Je suis plus libre dans les dessins sur papier que dans mes tableaux au support rigide, plus le support est simple et délicat plus le dessin se révèle libre. Je ne veux pas m’appliquer ou me soumettre aux règles.
Mes premières sources d’inspiration ont été la peinture rupestre et le suprématisme de Malevic. J’y perçois l’essentialité, la synthèse. L’esquisse suit plus l’appréhension tactile que visuelle. Le dessin n’est pas compris comme une projection visuelle d’une forme sur un support, mais donne au contraire une appréhension manuelle, trace d’une palpation presque aveugle, qui joue de très près avec la réalité palpable.

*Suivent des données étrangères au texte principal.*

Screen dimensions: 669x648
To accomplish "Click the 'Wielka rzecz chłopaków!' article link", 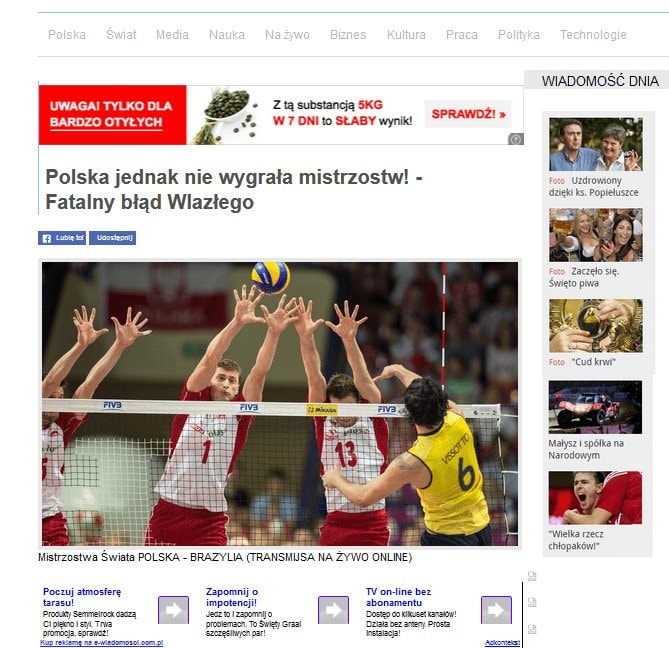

Cela explique le mystérieux réalisme des effigies animales dans les peintures rupestres. Ces artistes ont réussi à perpétuer intacte la silhouette, le volume et l’essentiel. En effet le tracé de la main qui reproduit le contour de l’animal dérive plus d’un calque, d’une caresse imaginaire plus qu’une projection visuelle. Dans l’art rupestre, ils dessinaient leurs mains en vaporisant la couleur par bouche. Les peuples nomades dessinaient leurs corps avec des tatouages.
La sensibilité tactile, olfactive, gustative était de grande importance, elle venait même avant la vue, l’ouïe comme fonctions cognitives de la distance. Les premiers artistes qui peignèrent su une surface lisse remontent à la période gréco-romaine alors que la toile apparut seulement à la Renaissance. Peindre avec les mains signifie ne pas perdre le fil conducteur qui passe de l’esprit à la toile. L’instantanéité de l’œuvre qui implique l’urgence d’exécution est facilitée par cette technique. En plus le fait de mélanger les couleurs directement sur le support avec de petits cercles et sans faire le mélange auparavant sur la palette, consent un éventail de nuances chromatiques bien plus ample que s’ils étaient peints avec un pinceau.
Ce besoin de peindre avec les doigts vient de mon côté pratique et du geste rapide. C’est un geste essentiel qui caractérise ma personne mais qui représente aussi le plaisir physique de toucher la matière. J’aime les silhouettes essentielles, dépouillées, j’aime la pureté du signe, le rythme de la ligne. J’aime la gestualité dans l’acte pictural. La baguette du directeur d’orchestre est comme le prolongement de son bras, qui l’élance mais qui n’a pas un rôle précis. Le pinceau de l’artiste par contre sert à étendre la couleur, c’est un vrai outil qui le sépare de la toile. Je préfère ne pas avoir de barrière et me lancer corps et âme dans mon tableau.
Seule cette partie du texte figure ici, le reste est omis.